Part Two
We alighted in Mishomoroni, which is outside the Island. The last thing on mind that day enroute was seeing Nyali bridge. The rest of the route was not lit by street lights.
I found some woman at Pats residence. She kept coming and going in and out of our room, then later brought us supper, a big meal of Ugali and some pieces of meat. I kept wondering why so few. One could actually count the pieces of meat. The Ugali was ok, but the meat, no. They few pieces were flooded with a lot of soup. She came back to sit with us to eat. She was around forty years, black with a bigger bum than our average village women folk, big breasted that I guessed she was nursing a baby. She was a little humorous, which helped to hide my dislike of the deluge that suspended the pieces of meat. Hey forgive me, at the village when we eat meat, we mean it, plenty of it, though its rarely available because we have no butchers. The woman kept referring at me as shemeji, meaning brother in law, though I could not believe she was married to Pat at that time.

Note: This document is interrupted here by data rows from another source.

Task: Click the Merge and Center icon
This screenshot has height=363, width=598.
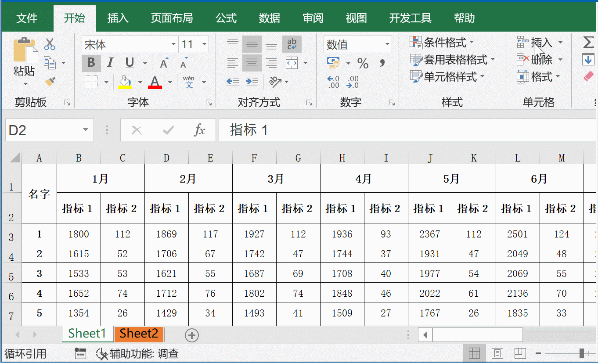Action: (292, 63)
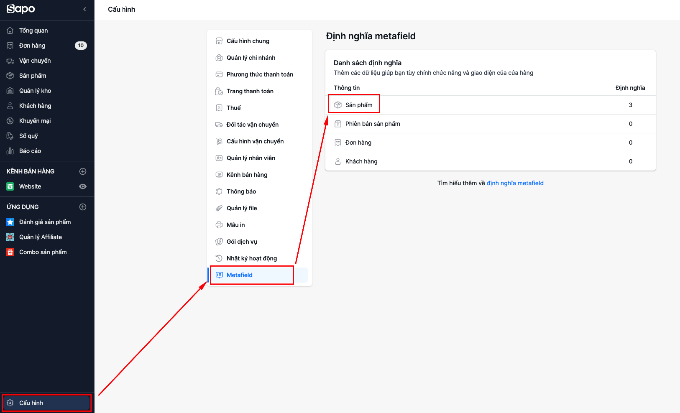
Task: Open the Combo sản phẩm app icon
Action: pyautogui.click(x=10, y=252)
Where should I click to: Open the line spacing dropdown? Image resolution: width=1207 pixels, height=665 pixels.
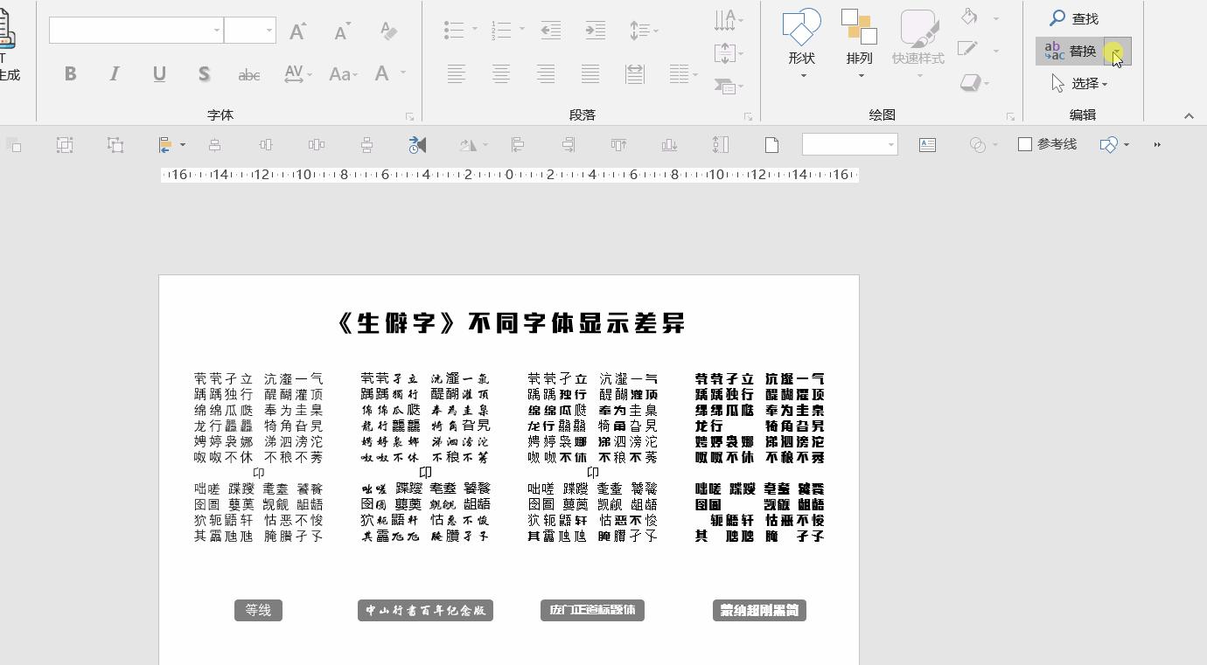click(643, 31)
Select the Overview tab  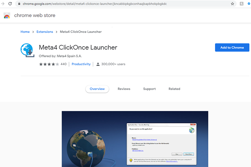[x=97, y=89]
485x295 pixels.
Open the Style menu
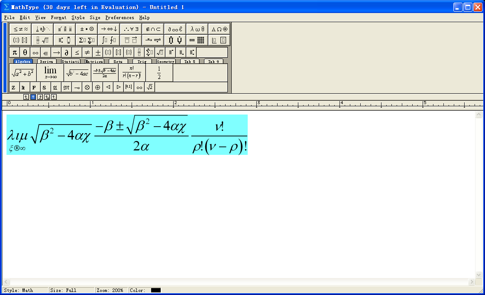point(78,18)
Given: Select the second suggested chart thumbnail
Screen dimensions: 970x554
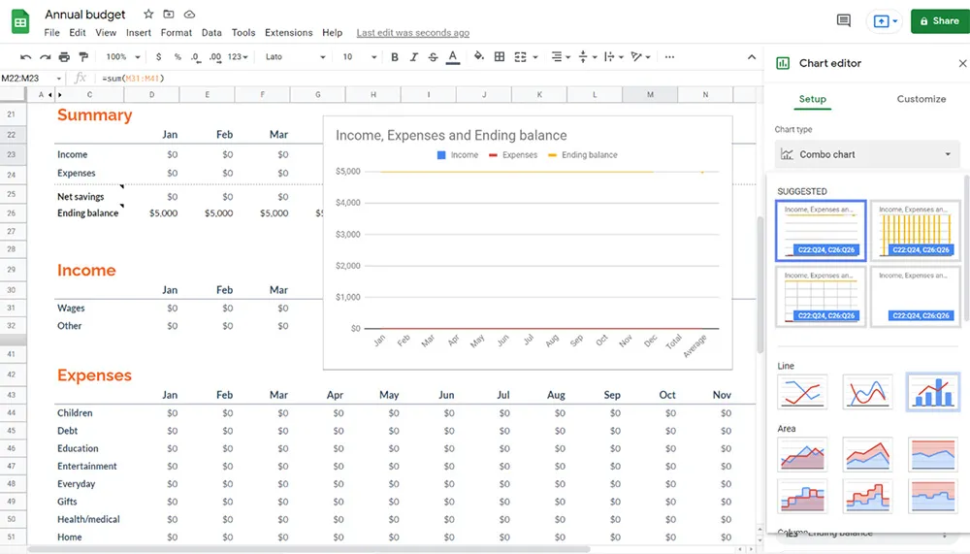Looking at the screenshot, I should [x=914, y=231].
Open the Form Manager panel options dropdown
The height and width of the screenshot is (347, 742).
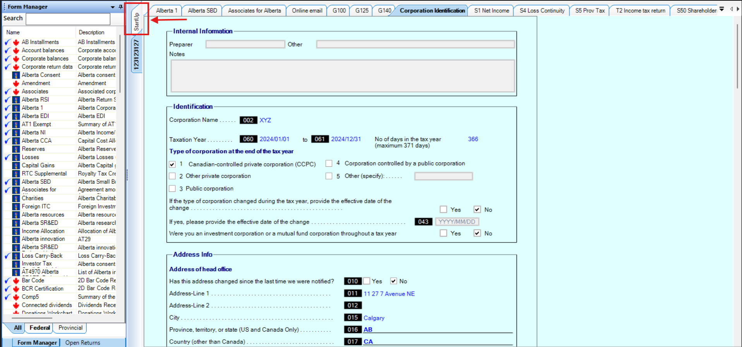113,7
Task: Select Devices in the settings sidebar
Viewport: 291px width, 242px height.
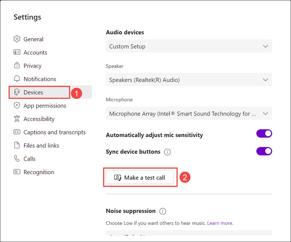Action: [x=33, y=92]
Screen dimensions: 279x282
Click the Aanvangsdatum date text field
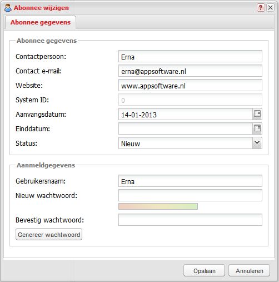pos(186,114)
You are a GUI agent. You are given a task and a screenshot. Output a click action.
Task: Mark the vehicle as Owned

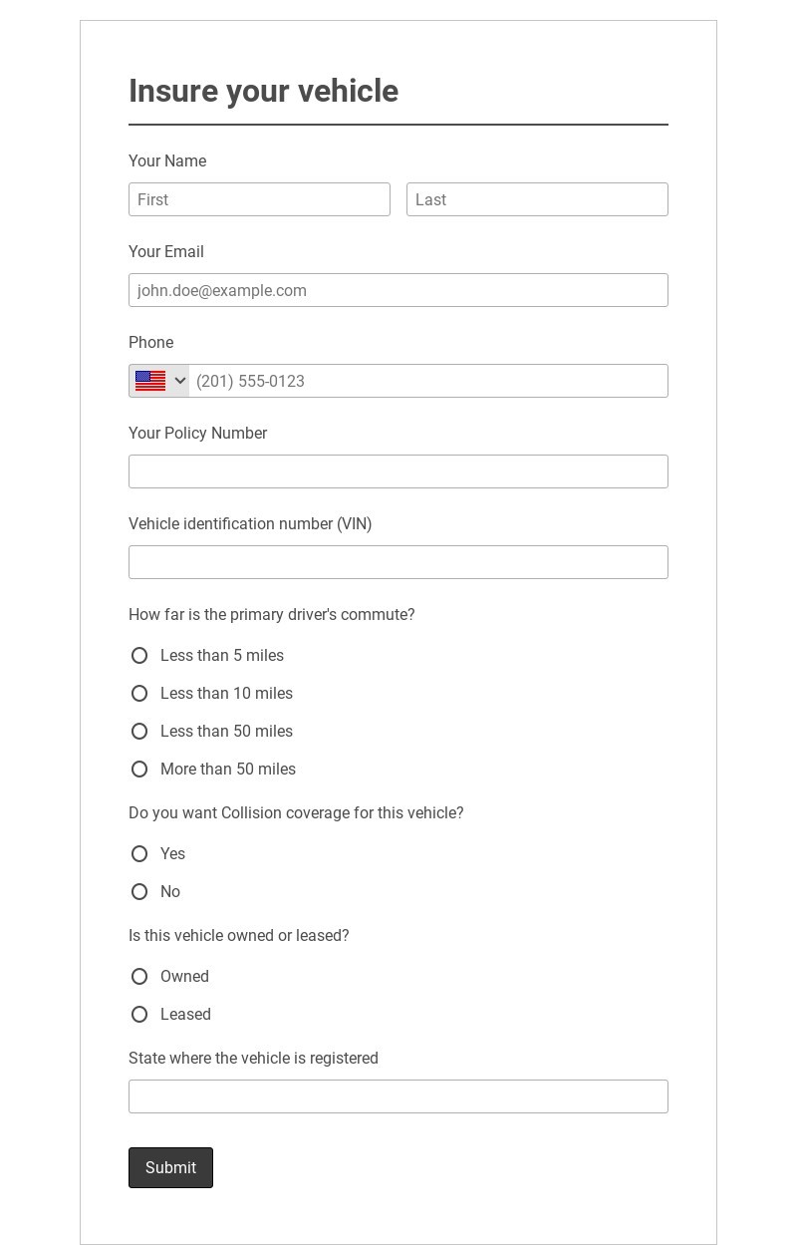[139, 976]
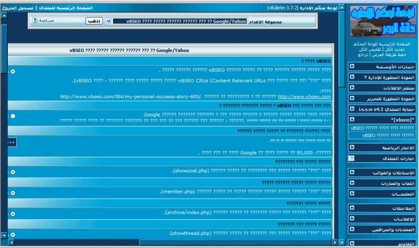Select radio button for member.php option

tap(13, 192)
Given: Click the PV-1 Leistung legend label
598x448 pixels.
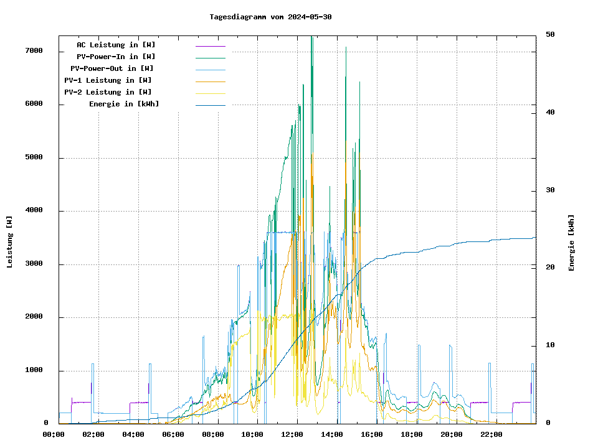Looking at the screenshot, I should (x=108, y=80).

Pat took me to another house to sleep that night. There I met, again, his male friend. I was to spend the night together with this stranger.

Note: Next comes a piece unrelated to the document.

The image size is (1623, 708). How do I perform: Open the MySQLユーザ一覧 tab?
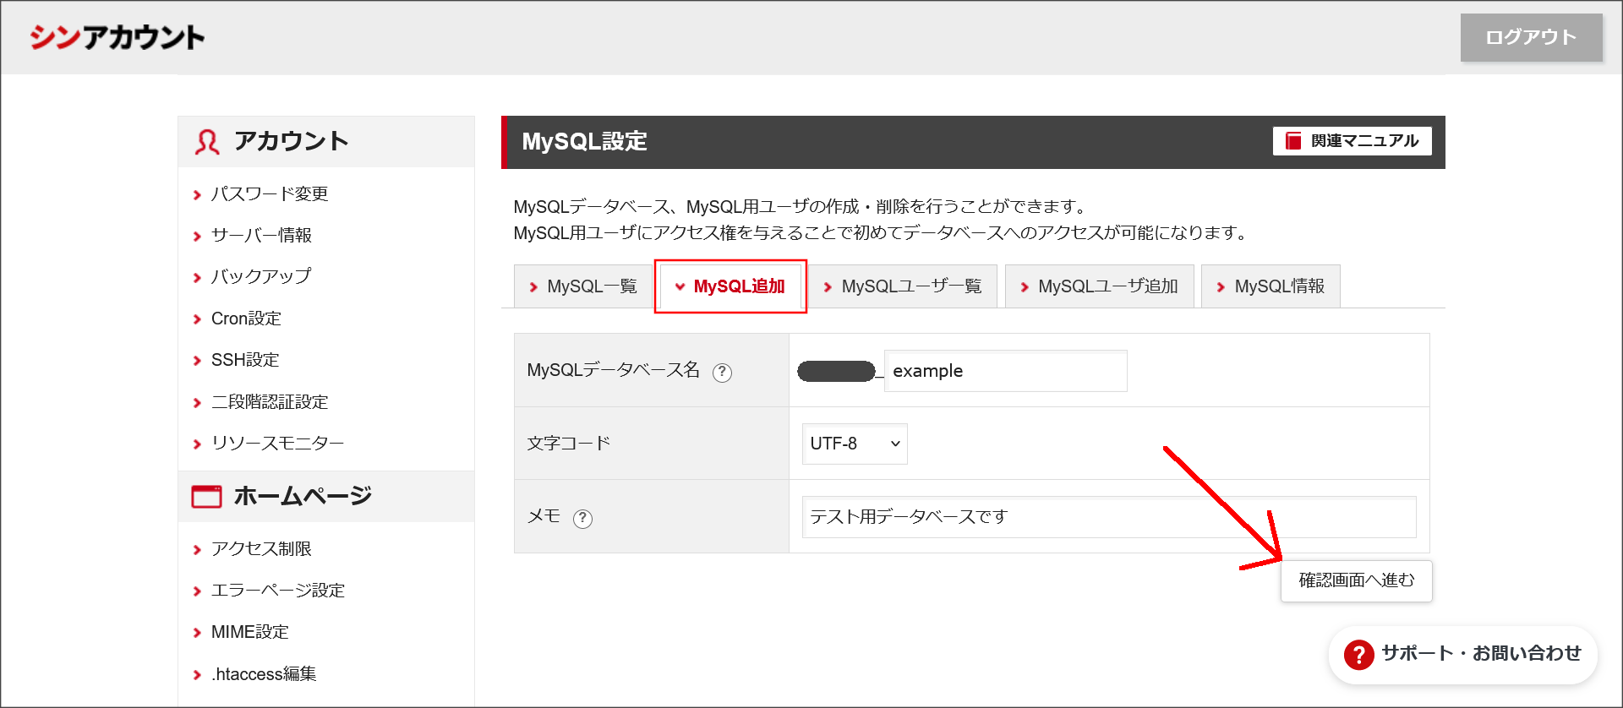click(x=903, y=286)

The room had no Tv unlike Pats so I joined the dude in bed as soon as Pat left. My lower limbs ached from fatigue. My room mate put off the bulb so we could sleep in darkness.
I was awoken by the sound of mwadhini coming from the mosque. Not one but one was particularly louder enough to distract a new comer like me. The last time I heard the call to Muslim prayers was in high school, a time it was welcome because it would announce time. I tried to sleep again but as usual my brain was programmed in high school to stay awake during that time, something I was discarding though. I would have stayed in bed had my bed mate not been snoring loudly that morning. Louder than I had heard before in my life then. I stepped out of bed.
"Why so early," Mwashigadi spoke peeping from the bedsheet.
I have no sleep, I replied as I sat on bed.
The smell of charcoal burning jikos and kerosene stoves being lit hit my nostrils, I went to the window pulled an old dirty curtain. It was drizzling outside. It was May, a time for the long rain season. Back home was cold but here it was warm. Mwashigadi was soon snoring leaving me to wonder what lied ahead in my job seeking mission. Whether coming to Mombasa, was a good move. I located a plastic chair eventually and sat down.
The intensity of the light rays increased in the room and my room mate was up at some point, it was at this point that his phone rung.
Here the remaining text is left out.